§ Supplied entries:

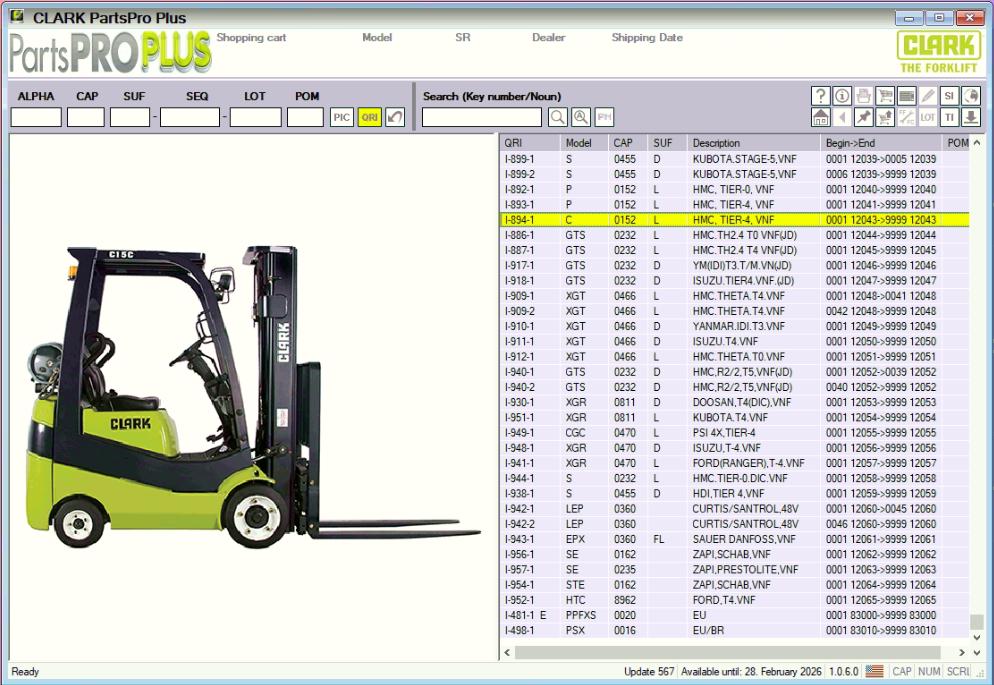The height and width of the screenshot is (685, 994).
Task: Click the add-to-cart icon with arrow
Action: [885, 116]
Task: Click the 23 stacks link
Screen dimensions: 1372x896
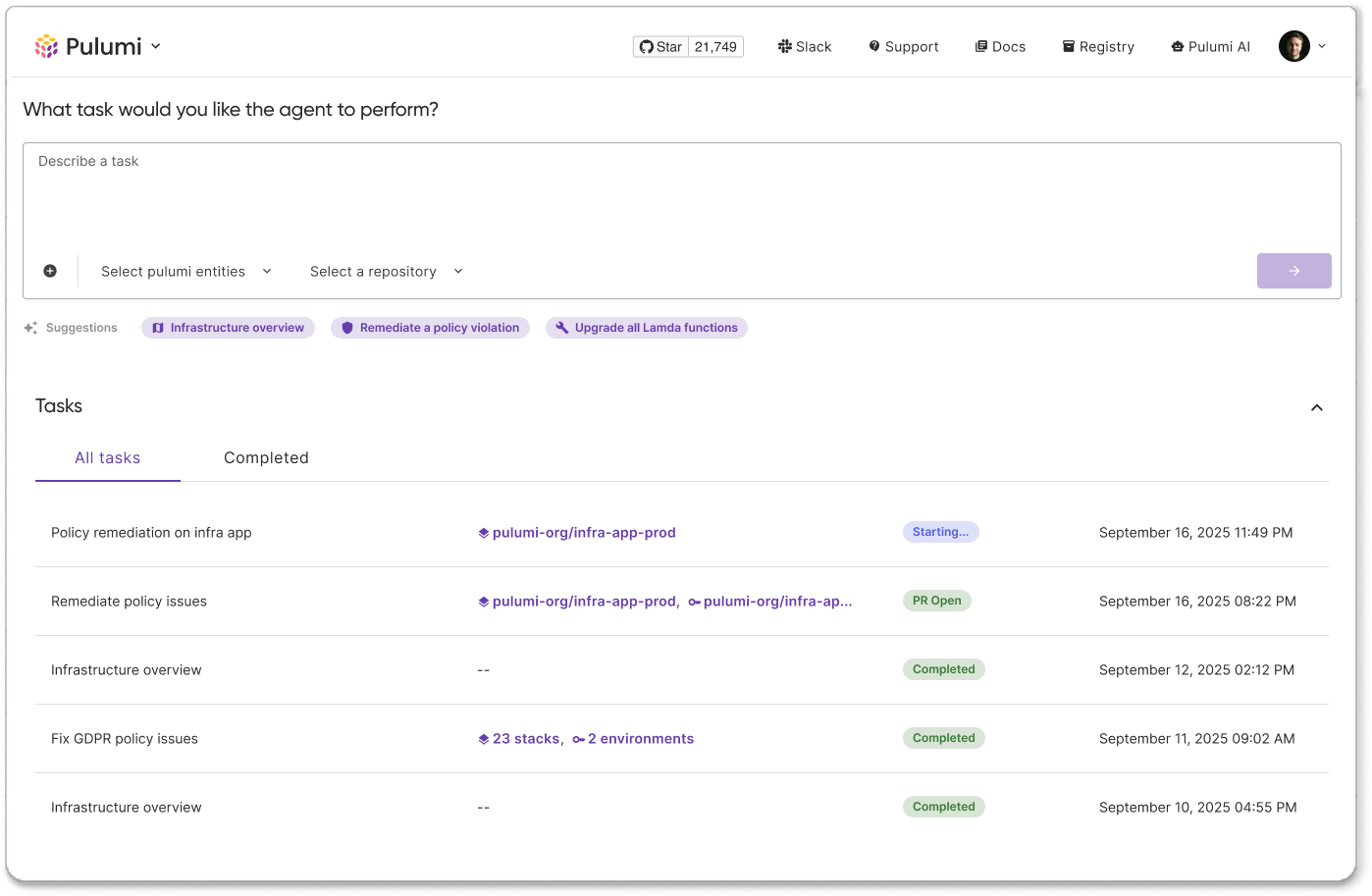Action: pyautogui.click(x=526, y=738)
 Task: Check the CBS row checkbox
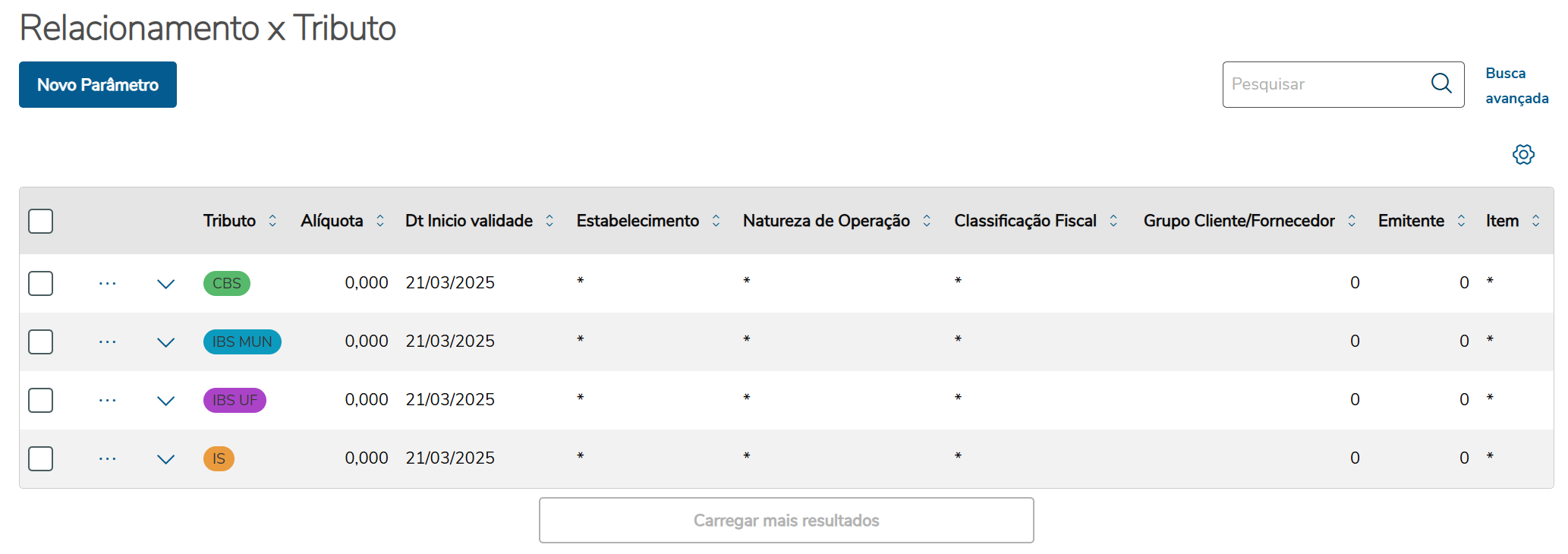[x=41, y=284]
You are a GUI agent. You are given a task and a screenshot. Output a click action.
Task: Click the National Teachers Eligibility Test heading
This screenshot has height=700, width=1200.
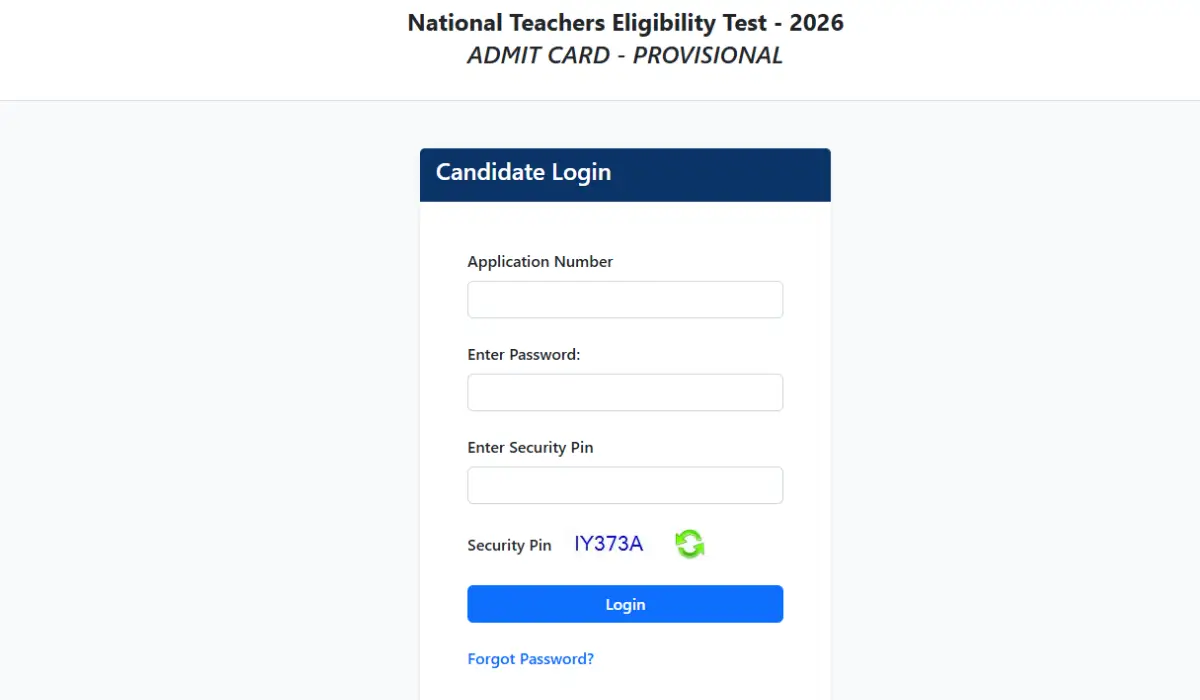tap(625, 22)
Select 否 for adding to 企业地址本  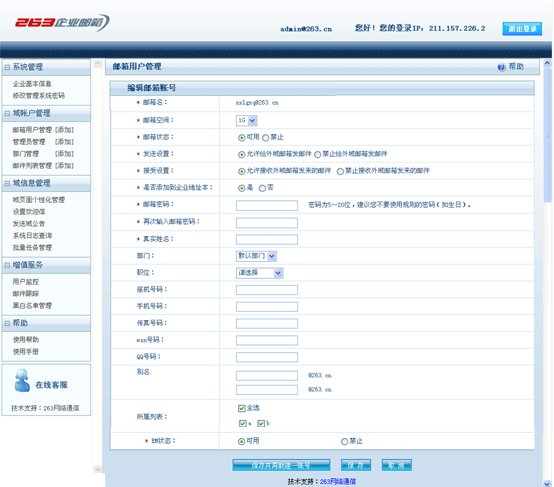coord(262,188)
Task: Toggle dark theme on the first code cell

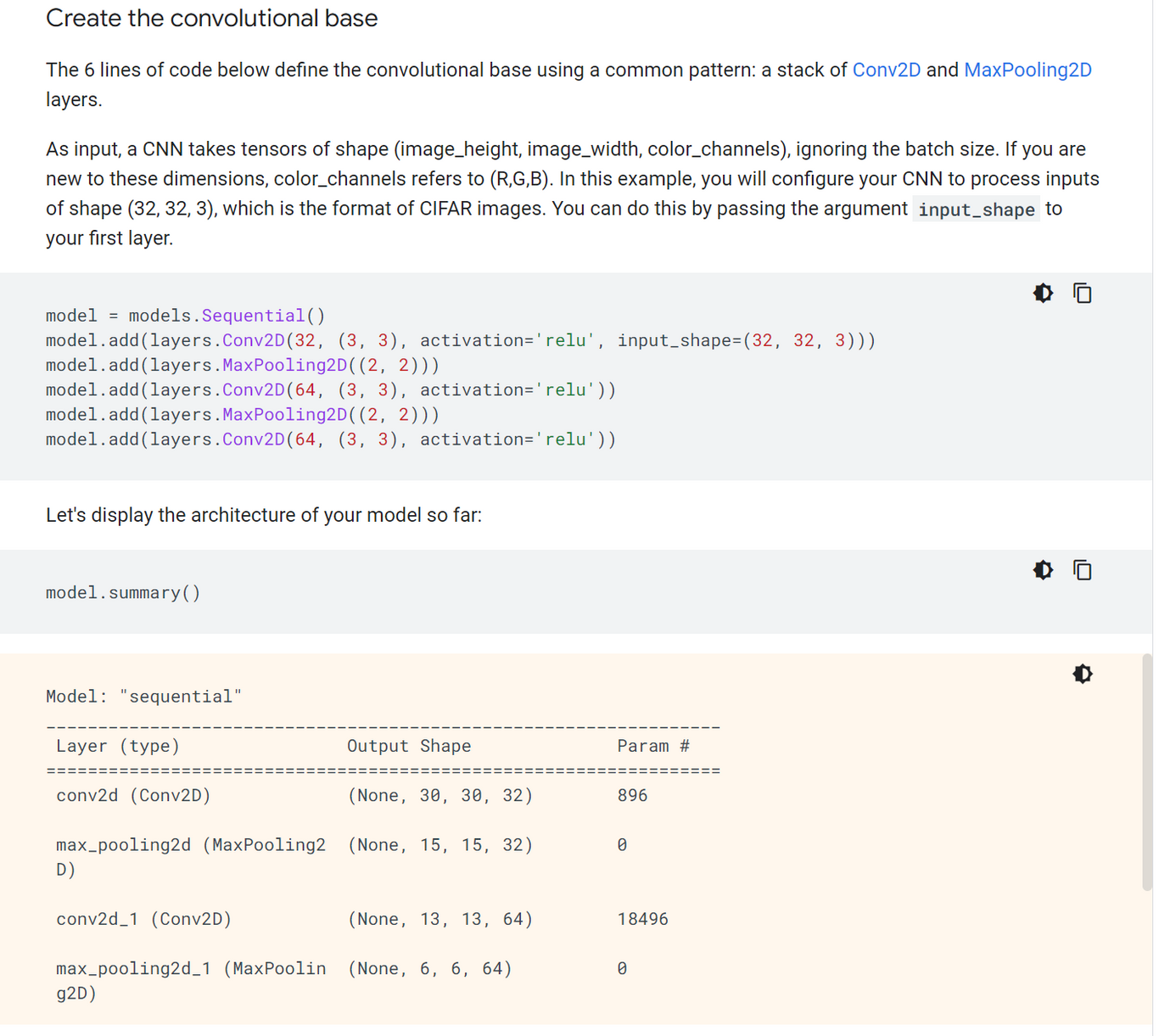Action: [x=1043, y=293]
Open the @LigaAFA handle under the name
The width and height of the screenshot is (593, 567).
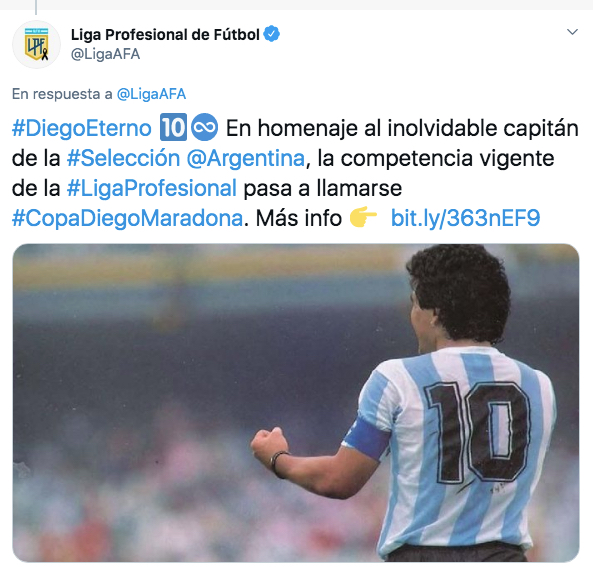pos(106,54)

§ The exercise: Print the listing word for word, from its first line through the line containing "[x=41, y=284]", with both ends included. Leave the pictures out of your answer.

§ Task output:
The height and width of the screenshot is (685, 994).
Task: Click the add-to-cart icon with arrow
Action: [885, 116]
Task: Click the 23 stacks link
Screen dimensions: 1372x896
Action: pyautogui.click(x=526, y=738)
 Task: Check the CBS row checkbox
[x=41, y=284]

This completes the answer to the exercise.